Como os números do primeiro parágrafo exemplificam, não há uma diferença genética entre brancos e negros que justifique a atual ‘supremacia’ branca no quadro de medalhas brasileiro. Com uma população composta de mais da metade de negros e pardos (50,7%), deveríamos ter mais da metade das nossas medalhas conquistadas por atletas negros e pardos.
Já falamos da importância de uma política estratégica de investimento em esportes. Tal política não é só importante na escolha dos esportes nos quais investir, mas também como investir.

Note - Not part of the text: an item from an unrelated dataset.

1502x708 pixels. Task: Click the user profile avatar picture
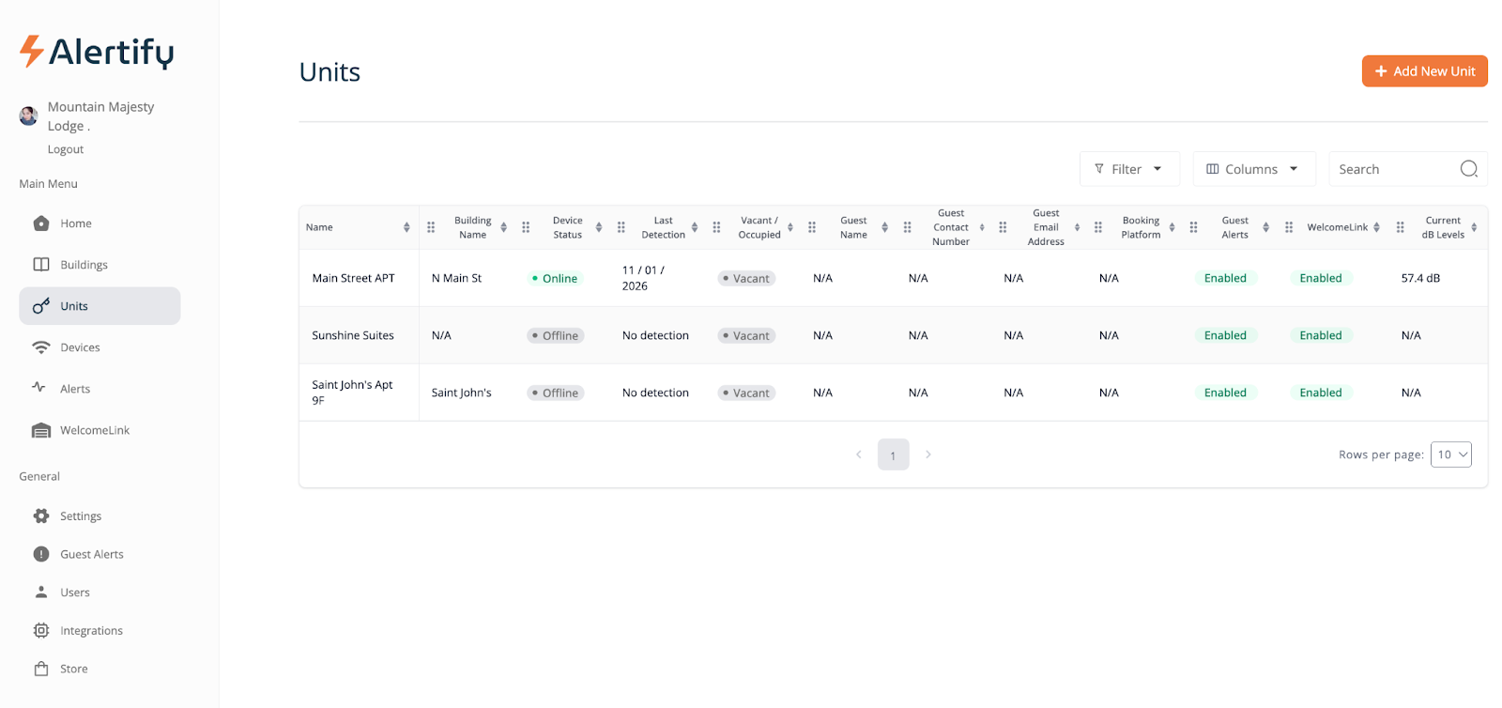pos(29,115)
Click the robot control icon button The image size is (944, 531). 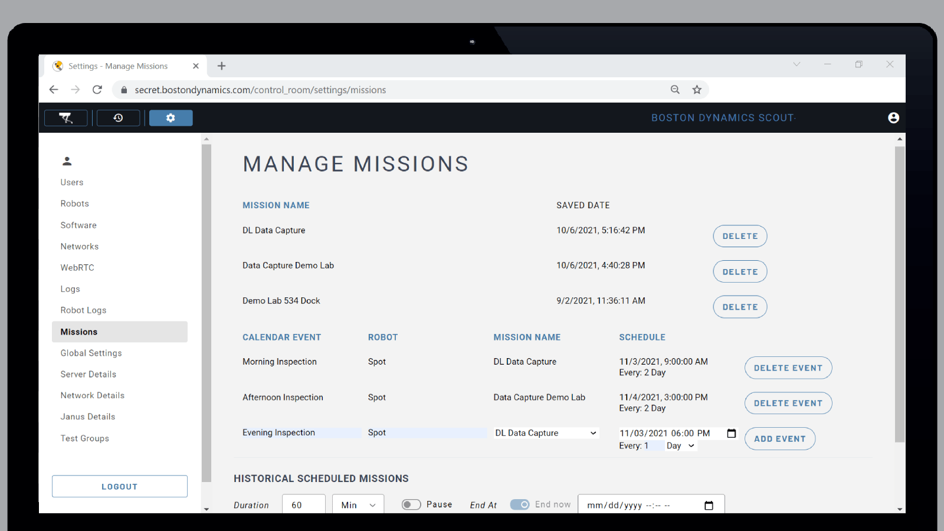tap(66, 118)
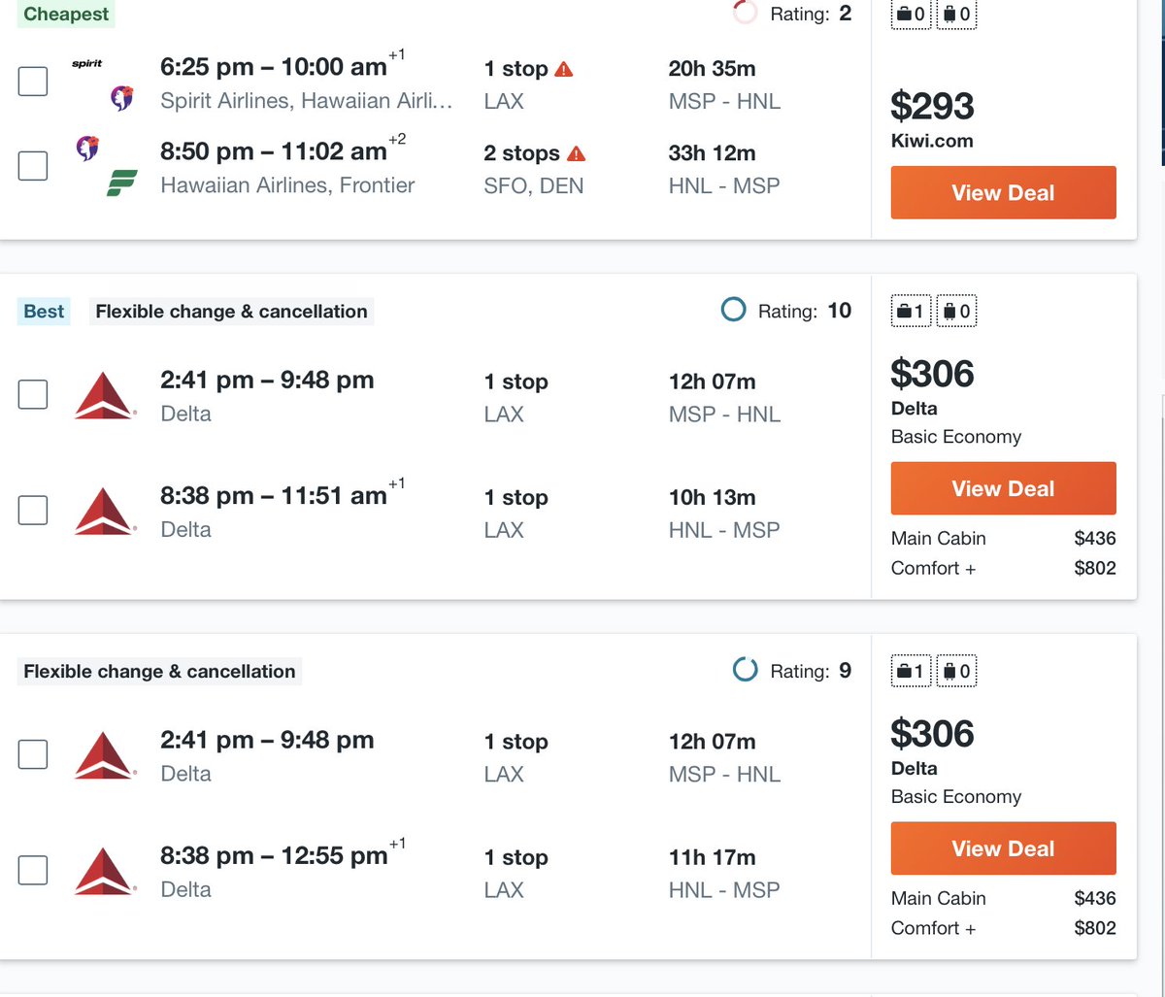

Ainda que, em teoria, todos tenham as mesmas oportunidades, o preconceito racial no Brasil aparece de quatro formas indiretas, que acabam privilegiando os esportistas brancos:
Primeiro, cultural. Alguns esportes ‘não são de negros’, especialmente no Brasil. Existem elementos tanto de exclusão e auto-exclusão. Técnicos, cartolas, juízes e mesmo audiência acham ‘estranho’ ver um negro em determinados esportes. Hipismo, natação, remo, tênis, vela e tantos outros esportes são tradicionalmente ‘redutos’ brancos no mundo e no Brasil. Estamos 'preparados' para ver negros competindo em esportes como atletismo, boxe, futebol ou basquete, mas não em 'esportes de brancos'.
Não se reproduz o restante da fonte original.